Second, the benefits of vaccination are primarily individual and secondarily collective, whereas in the case of data contribution, the potential benefits are primarily collective, but can also be individual. Although those who contribute more data may have more to gain because they utilise more health services (as outlined above), this individual benefit is unlikely to be sufficiently direct or contemporaneous to act as any kind of strong incentive for individuals to contribute data. It is precisely this absence of personal incentive, coupled to the potential social benefits of data research, that justifies the compulsory acquisition by the state of citizen’s data for use in data linkage research without the individual’s consent.

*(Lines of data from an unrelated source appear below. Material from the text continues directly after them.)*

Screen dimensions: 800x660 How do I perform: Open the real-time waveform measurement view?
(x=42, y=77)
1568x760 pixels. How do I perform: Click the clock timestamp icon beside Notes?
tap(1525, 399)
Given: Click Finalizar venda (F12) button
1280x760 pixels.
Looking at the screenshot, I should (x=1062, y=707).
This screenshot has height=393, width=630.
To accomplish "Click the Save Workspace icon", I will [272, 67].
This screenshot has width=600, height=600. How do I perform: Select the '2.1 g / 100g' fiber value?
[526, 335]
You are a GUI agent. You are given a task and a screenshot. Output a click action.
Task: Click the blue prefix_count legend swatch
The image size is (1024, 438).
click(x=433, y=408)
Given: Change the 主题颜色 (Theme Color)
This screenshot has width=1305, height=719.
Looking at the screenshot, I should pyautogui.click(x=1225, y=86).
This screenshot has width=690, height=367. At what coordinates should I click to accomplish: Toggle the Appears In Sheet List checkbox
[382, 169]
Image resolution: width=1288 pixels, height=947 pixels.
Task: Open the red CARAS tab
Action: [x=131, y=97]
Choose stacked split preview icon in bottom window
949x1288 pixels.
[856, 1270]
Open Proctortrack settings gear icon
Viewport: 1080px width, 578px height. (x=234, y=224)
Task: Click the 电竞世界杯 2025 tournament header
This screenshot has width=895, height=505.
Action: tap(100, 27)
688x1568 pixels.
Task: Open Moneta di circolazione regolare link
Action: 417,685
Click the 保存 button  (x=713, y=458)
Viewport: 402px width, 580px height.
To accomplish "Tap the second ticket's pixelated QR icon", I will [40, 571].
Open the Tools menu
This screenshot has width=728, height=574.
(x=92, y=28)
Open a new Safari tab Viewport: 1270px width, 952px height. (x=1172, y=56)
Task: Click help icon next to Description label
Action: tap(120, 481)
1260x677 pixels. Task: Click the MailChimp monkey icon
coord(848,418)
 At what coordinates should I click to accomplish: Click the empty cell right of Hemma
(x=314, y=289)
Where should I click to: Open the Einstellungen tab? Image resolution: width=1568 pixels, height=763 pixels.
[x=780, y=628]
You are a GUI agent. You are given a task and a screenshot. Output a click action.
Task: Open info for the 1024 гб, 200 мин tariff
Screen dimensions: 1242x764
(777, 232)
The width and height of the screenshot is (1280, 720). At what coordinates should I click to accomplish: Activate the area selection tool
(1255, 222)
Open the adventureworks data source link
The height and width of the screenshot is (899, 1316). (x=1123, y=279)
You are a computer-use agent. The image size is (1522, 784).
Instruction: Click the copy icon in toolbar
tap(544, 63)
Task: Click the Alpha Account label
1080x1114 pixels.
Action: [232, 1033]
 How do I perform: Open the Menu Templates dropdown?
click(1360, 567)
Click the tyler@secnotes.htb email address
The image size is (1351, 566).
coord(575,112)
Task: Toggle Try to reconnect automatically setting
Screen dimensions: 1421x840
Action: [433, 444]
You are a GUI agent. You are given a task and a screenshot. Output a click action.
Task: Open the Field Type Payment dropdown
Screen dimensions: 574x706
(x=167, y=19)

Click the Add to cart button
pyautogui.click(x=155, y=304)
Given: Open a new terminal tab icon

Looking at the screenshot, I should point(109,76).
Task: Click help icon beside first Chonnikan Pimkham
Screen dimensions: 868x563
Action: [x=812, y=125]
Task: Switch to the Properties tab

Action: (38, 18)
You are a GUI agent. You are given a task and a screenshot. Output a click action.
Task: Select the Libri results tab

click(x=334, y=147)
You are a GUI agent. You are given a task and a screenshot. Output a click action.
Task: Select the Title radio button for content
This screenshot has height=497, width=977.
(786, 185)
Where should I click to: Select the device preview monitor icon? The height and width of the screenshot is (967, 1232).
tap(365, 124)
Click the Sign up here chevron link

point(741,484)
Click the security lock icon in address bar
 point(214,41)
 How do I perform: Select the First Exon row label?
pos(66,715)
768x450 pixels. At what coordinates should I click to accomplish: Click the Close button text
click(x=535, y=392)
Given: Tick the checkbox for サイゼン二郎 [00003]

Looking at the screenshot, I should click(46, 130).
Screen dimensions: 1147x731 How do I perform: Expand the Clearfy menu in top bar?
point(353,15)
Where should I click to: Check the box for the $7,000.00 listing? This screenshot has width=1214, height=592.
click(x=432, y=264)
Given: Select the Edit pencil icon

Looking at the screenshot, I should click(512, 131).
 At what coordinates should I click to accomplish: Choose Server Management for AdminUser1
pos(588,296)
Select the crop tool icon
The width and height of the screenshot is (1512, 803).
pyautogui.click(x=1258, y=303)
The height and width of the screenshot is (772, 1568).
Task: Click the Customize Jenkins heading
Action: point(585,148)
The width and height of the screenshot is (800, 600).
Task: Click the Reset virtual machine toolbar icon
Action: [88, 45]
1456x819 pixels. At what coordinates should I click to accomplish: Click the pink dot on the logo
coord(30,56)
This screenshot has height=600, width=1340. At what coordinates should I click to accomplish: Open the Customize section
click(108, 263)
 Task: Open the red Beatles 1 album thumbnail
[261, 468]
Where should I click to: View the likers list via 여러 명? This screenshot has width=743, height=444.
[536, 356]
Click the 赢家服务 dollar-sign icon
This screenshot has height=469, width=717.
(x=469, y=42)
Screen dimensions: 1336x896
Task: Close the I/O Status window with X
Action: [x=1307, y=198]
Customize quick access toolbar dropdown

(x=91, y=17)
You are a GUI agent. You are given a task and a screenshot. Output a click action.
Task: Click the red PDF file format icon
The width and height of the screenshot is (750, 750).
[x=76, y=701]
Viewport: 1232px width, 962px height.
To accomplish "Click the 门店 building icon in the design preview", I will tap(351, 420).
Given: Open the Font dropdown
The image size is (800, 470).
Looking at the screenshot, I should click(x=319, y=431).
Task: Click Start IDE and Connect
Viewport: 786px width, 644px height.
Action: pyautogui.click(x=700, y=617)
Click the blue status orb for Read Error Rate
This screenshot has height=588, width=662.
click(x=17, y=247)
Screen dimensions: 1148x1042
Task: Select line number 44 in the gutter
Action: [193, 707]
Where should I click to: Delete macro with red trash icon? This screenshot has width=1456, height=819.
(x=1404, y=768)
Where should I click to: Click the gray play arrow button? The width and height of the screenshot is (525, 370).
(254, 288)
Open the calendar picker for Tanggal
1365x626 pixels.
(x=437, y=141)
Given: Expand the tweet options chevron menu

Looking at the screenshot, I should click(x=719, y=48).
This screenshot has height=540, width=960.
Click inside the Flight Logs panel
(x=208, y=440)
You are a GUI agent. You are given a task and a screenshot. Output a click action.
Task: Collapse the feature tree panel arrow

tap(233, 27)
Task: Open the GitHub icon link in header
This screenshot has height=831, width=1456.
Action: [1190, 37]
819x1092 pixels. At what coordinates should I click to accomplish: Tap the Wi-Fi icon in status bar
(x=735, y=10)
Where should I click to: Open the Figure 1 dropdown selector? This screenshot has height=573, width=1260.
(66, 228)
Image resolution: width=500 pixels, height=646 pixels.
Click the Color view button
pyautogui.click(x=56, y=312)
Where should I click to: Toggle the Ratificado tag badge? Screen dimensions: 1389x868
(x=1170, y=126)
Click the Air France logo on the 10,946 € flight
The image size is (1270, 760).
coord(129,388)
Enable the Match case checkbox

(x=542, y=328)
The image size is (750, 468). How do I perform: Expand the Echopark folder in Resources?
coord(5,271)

Third, the achievement of herd immunity has been used to justify mandatory vaccination, but not the forced vaccination of individuals against their will (Bradfield and Giubilini, 2021). On the contrary, I argue that the achievement of herd knowledge can be used to justify the analysis of collected information without any consent. The difference lies in the nature of the autonomy infringements at stake. While enforced vaccination invades bodily integrity and can give risk to physical harm, the infringement suffered by individuals when collected data is linked and analysed without consent is limited to one of informational control.
Conclusion
Recent empirical studies (Kalkman et al., 2019) show widespread community support for the use of de-identified routinely collected health data in research. Therefore, most people seem to largely recognise that health data research can lead to new treatments and better patient care and they support the use of health data in linkage research without consent, provided data is de-identified (Xafis, 2015). In this paper, I have argued that data linkage research can transform healthcare at relatively low cost to individuals. Therefore, when balancing the benefits and risks of data linkage research, it is morally permissible to use and link people’s data without their consent. Moreover, I have shown that the general population also has a moral obligation to contribute their data to such research endeavours based on arguments of beneficence, fairness and the attainment of ‘herd knowledge’. However, even if linkage of large datasets can uncover important information at low cost to individuals, robust systems of research governance remain necessary to ensure privacy impacts are minimised and Indigenous data sovereignty is protected.